Algorithm Research of ELMo Word Embedding and Deep Learning Multimodal Transformer in Image Description
This work addresses data deficiency in zero-shot learning for medical image description, though it appears incremental as it builds on existing methods with specific improvements.
The paper tackles overfitting to known classes in zero-shot learning by using category semantic similarity to incorporate unknown classes into the vector space, and addresses the lack of semantic information in feature extraction by employing ELMo-MCT with self-attention for multimodal visual features, achieving the best harmonic mean accuracy on three benchmark datasets.

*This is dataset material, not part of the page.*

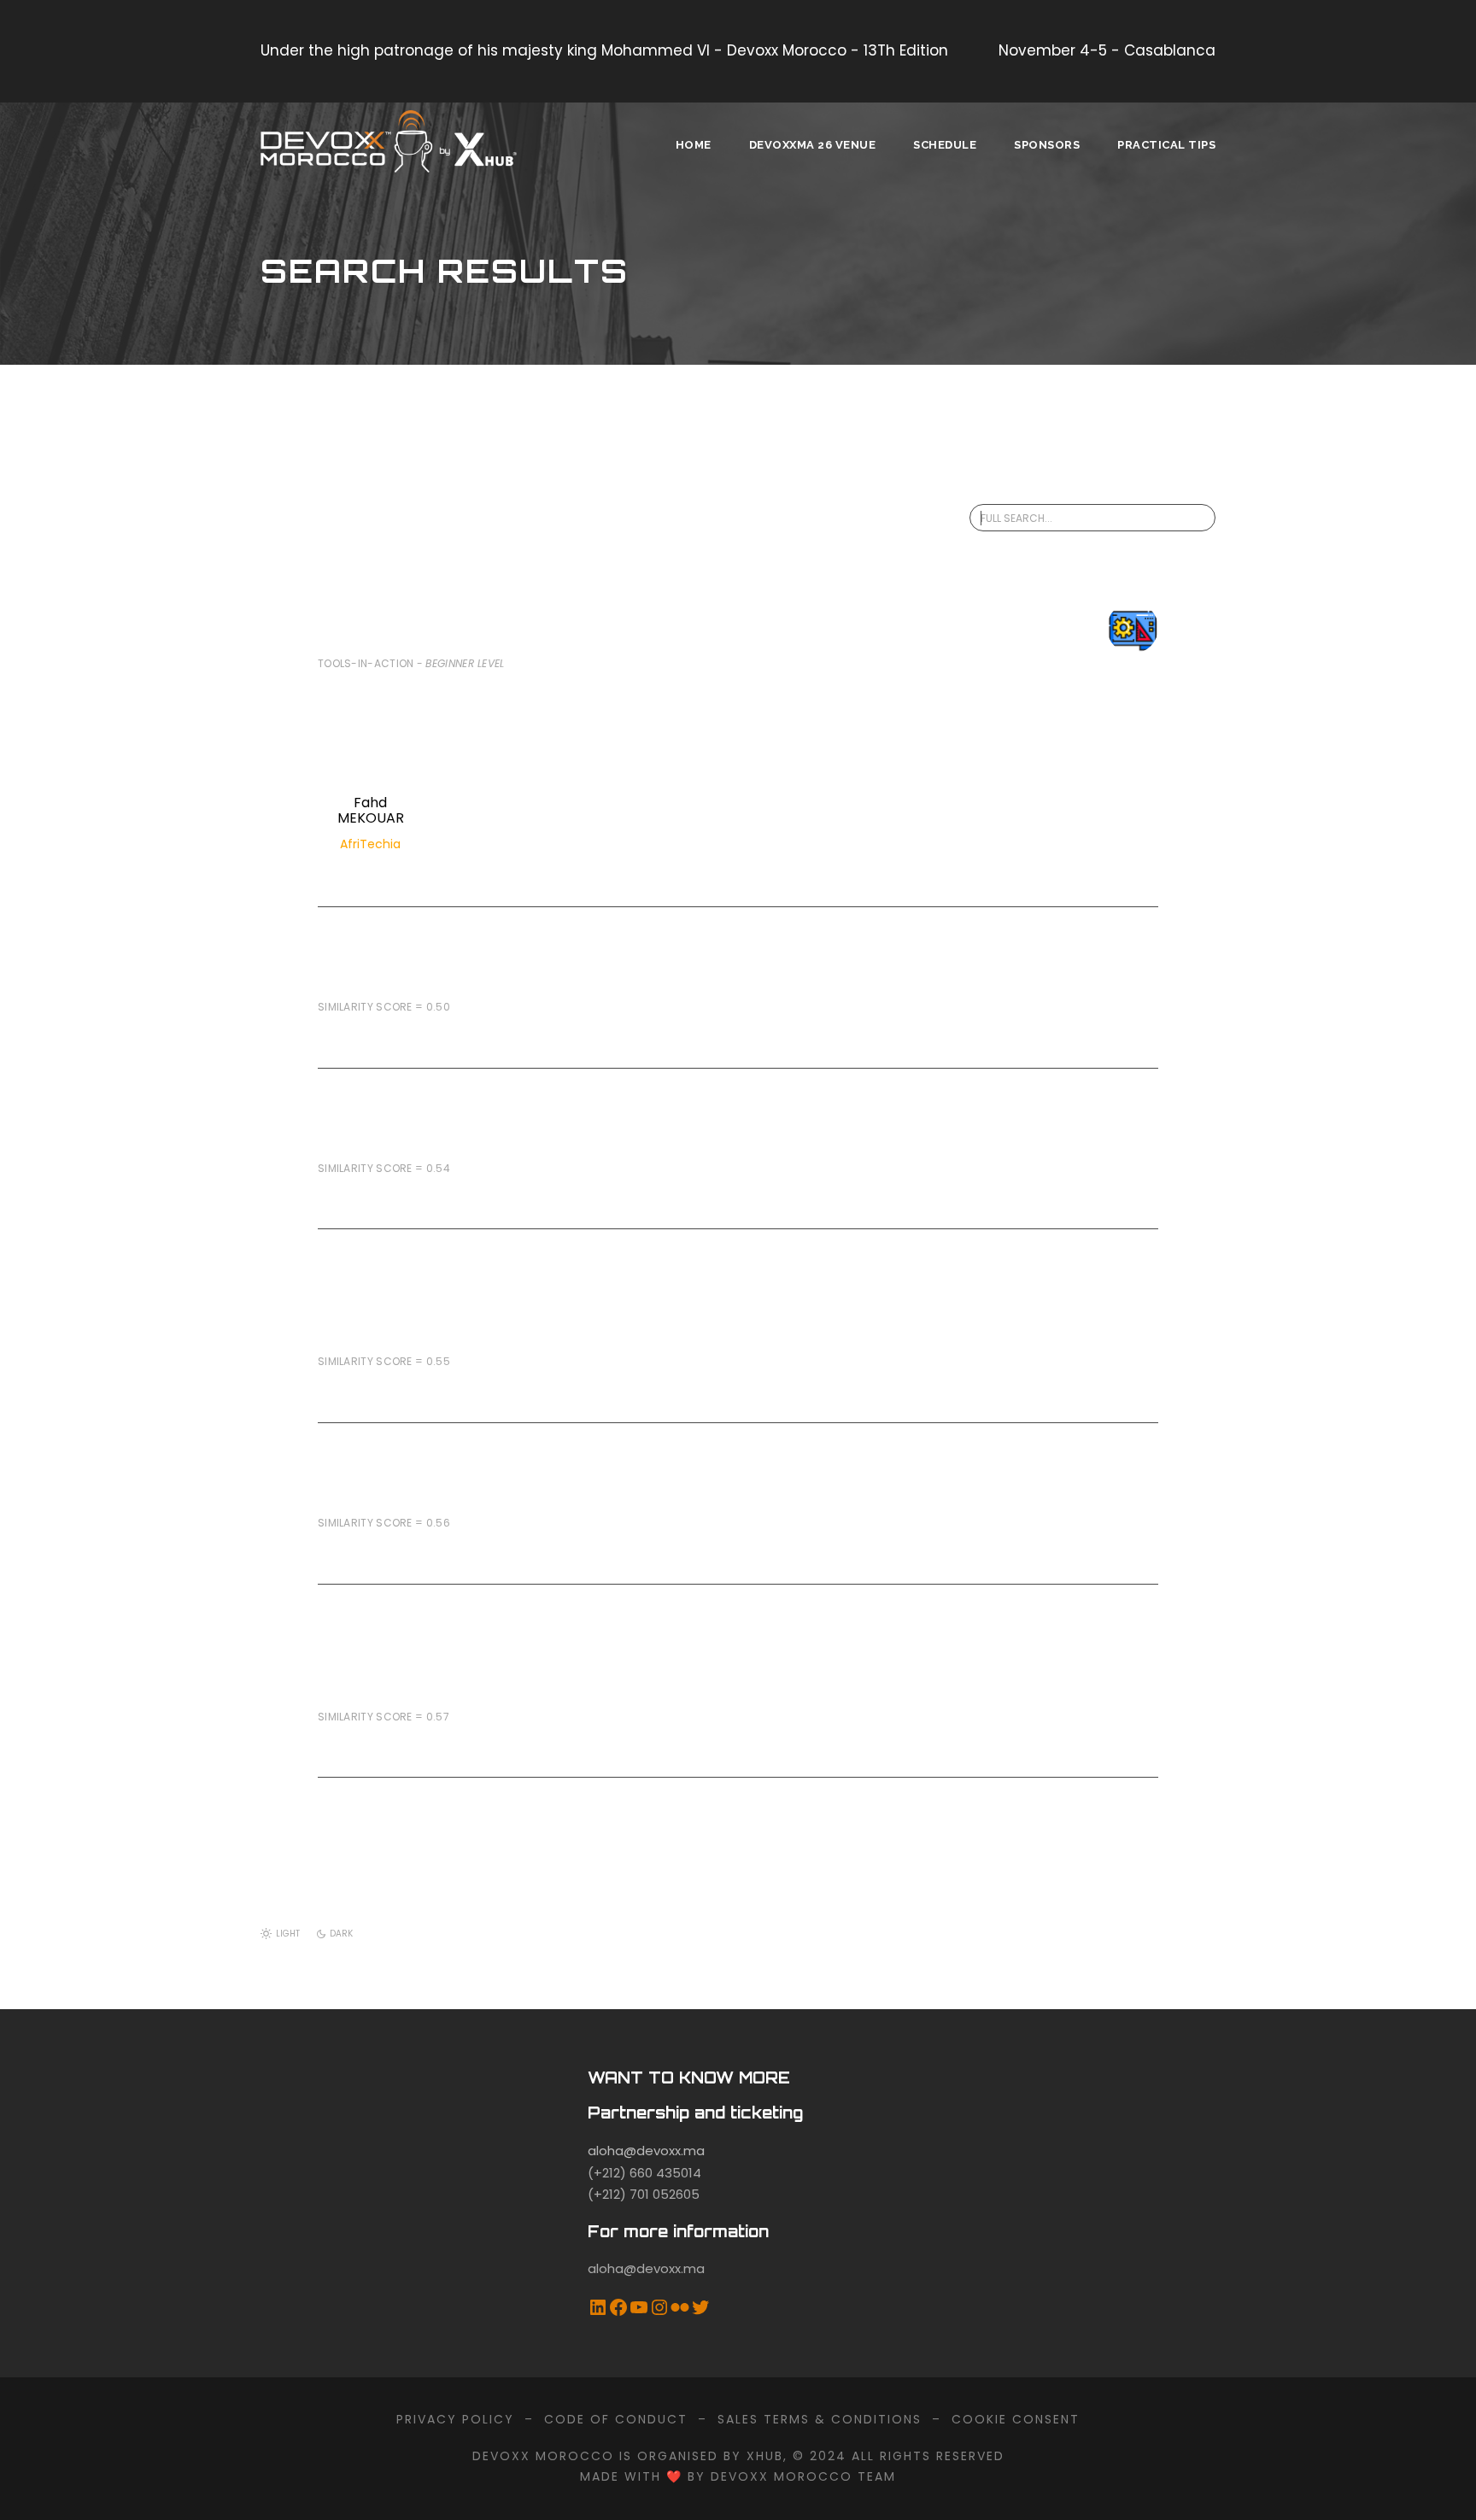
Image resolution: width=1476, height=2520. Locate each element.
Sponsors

Zero sample learning is an effective method for data deficiency. The existing embedded zero sample learning methods only use the known classes to construct the embedded space, so there is an overfitting of the known classes in the testing process. This project uses category semantic similarity measures to classify multiple tags. This enables it to incorporate unknown classes that have the same meaning as currently known classes into the vector space when it is built. At the same time, most of the existing zero sample learning algorithms directly use the depth features of medical images as input, and the feature extraction process does not consider semantic information. This project intends to take ELMo-MCT as the main task and obtain multiple visual features related to the original image through self-attention mechanism. In this paper, a large number of experiments are carried out on three zero-shot learning reference datasets, and the best harmonic average accuracy is obtained compared with the most advanced algorithms.